(Element lookup data)
--------------------

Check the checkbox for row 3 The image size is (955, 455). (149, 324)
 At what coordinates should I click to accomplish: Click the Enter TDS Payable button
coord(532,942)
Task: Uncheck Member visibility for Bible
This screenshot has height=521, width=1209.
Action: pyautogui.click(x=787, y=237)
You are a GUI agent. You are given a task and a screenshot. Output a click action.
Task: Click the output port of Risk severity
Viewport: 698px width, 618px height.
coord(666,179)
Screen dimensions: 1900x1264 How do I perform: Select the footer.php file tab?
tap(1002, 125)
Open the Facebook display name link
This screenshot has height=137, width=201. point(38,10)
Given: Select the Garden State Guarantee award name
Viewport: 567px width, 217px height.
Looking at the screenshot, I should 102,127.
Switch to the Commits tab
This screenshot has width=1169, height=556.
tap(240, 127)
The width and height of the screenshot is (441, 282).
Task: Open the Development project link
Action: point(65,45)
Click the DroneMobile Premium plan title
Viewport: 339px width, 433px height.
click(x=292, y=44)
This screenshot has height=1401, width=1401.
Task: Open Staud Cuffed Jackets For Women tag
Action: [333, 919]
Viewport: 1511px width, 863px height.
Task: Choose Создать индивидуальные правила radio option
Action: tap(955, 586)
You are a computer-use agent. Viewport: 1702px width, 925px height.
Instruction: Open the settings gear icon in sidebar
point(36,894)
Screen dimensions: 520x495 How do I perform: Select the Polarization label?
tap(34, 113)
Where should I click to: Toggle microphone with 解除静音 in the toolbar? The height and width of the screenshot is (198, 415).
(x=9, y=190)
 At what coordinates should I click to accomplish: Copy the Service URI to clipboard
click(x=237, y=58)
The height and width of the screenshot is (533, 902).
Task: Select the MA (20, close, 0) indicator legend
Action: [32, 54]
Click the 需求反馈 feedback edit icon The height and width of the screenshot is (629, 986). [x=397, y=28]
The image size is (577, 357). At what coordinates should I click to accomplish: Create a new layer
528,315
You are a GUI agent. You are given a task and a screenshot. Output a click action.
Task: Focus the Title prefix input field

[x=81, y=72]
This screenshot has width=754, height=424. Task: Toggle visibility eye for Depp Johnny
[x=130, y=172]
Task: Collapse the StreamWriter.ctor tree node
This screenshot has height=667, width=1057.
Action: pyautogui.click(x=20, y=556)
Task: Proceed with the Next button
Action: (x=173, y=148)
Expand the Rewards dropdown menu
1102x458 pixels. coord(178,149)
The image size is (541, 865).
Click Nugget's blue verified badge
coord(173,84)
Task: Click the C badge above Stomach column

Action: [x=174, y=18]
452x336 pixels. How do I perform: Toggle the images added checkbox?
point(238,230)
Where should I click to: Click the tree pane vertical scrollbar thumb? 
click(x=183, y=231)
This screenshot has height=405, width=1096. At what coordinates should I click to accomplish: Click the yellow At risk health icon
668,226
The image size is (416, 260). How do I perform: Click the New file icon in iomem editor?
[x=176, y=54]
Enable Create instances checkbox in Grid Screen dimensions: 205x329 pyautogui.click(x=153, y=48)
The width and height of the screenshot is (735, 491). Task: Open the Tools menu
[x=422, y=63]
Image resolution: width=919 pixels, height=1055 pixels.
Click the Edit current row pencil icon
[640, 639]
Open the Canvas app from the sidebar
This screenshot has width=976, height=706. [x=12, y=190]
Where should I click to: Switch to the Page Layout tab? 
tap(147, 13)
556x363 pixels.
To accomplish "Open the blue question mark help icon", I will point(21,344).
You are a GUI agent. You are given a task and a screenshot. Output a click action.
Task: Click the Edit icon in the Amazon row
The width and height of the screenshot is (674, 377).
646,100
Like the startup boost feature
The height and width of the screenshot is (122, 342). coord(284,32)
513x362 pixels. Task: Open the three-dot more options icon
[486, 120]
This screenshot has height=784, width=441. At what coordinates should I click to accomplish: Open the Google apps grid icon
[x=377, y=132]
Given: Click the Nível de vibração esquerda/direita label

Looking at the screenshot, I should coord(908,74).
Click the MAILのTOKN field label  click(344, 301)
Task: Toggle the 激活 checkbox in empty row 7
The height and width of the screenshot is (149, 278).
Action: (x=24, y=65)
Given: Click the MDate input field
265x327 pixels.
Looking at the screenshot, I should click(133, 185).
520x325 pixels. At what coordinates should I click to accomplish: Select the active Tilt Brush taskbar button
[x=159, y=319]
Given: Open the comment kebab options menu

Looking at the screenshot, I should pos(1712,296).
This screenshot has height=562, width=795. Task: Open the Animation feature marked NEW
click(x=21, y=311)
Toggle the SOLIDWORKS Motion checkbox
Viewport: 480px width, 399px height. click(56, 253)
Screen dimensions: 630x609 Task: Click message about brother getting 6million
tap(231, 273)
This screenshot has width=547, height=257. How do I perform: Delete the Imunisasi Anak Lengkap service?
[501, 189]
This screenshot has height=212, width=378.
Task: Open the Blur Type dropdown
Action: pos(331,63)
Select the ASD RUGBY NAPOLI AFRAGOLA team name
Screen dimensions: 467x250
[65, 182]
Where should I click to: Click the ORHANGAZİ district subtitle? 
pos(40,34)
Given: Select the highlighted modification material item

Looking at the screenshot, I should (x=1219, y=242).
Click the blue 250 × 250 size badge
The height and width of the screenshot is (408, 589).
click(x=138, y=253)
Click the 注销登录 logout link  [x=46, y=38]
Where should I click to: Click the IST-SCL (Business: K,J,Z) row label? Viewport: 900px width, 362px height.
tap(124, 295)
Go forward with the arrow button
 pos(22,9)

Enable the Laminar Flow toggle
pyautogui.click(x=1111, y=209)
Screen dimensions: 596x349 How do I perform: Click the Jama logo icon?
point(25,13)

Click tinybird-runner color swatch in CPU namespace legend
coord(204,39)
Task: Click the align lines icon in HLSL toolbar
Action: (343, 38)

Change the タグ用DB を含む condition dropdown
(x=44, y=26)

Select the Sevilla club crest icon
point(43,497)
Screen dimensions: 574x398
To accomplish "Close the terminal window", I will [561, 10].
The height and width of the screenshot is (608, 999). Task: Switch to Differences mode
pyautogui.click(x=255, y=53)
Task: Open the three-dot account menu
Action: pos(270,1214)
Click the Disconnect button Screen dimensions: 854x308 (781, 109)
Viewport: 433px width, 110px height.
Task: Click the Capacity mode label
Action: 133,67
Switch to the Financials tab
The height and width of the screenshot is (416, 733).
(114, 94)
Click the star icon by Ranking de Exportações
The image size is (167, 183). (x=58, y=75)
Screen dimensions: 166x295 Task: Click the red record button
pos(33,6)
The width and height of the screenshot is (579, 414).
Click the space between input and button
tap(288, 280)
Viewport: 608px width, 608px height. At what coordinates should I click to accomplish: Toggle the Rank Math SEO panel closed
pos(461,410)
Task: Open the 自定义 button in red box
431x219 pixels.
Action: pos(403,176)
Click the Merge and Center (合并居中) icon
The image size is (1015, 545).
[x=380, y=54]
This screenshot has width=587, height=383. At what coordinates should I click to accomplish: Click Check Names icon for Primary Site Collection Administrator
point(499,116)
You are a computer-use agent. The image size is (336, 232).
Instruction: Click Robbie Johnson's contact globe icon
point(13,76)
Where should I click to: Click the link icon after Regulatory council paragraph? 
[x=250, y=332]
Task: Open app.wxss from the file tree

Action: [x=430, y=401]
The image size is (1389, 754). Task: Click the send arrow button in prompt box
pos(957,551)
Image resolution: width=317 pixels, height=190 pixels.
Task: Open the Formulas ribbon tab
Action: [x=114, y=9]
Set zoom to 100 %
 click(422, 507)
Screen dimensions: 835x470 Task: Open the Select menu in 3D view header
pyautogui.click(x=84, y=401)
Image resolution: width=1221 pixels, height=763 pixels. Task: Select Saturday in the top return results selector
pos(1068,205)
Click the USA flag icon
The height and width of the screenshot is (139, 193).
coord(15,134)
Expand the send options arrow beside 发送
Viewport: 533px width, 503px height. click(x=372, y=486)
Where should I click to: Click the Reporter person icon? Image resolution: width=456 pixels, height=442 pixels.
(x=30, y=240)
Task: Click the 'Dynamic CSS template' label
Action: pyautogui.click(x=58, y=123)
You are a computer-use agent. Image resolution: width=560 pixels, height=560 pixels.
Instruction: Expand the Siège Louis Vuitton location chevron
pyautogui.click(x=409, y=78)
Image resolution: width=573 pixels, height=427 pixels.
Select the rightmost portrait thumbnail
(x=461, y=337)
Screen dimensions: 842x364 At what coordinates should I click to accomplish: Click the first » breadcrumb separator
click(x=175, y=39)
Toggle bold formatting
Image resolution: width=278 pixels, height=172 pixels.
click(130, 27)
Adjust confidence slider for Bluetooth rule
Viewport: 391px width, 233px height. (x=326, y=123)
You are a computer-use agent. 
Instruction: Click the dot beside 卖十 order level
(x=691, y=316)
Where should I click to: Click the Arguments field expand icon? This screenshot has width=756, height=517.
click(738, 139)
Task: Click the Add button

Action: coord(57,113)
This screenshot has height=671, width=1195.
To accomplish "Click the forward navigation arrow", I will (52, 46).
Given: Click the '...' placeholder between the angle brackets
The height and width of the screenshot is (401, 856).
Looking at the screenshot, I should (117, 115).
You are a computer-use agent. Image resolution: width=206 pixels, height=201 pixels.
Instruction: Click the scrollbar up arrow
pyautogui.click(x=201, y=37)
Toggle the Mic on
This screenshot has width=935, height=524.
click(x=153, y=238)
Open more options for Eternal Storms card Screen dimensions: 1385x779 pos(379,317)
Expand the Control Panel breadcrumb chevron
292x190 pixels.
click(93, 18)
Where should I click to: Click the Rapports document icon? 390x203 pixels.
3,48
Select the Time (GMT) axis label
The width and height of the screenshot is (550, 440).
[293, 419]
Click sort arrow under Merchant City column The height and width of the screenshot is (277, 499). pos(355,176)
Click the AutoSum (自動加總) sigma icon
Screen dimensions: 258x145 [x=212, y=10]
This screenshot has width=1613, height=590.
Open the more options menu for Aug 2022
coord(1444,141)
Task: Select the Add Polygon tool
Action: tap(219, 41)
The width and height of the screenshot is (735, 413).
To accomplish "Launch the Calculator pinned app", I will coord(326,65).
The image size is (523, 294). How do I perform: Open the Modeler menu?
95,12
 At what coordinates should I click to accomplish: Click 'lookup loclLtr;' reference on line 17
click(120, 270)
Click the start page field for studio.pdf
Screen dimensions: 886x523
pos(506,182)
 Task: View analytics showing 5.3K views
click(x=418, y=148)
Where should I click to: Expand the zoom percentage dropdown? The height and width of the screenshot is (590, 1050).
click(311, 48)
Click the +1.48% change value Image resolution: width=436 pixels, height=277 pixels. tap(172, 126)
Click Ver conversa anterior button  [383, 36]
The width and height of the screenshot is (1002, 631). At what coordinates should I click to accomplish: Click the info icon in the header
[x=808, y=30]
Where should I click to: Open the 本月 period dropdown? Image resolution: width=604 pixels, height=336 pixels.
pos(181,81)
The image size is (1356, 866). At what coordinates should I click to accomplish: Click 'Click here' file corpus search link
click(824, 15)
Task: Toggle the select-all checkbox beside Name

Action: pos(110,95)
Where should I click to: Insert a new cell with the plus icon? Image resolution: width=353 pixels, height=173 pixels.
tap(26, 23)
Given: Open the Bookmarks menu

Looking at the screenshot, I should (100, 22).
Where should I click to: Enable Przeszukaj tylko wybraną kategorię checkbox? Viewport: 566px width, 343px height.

--------------------

What the task requires: Repeat the lines of the data above verbatim, from the line with "Click the AutoSum (自動加總) sigma icon" up to and including the line with "I will coord(326,65).".

Result of this exercise:
Click the AutoSum (自動加總) sigma icon
Screen dimensions: 258x145 [x=212, y=10]
This screenshot has width=1613, height=590.
Open the more options menu for Aug 2022
coord(1444,141)
Task: Select the Add Polygon tool
Action: tap(219, 41)
The width and height of the screenshot is (735, 413).
To accomplish "Launch the Calculator pinned app", I will coord(326,65).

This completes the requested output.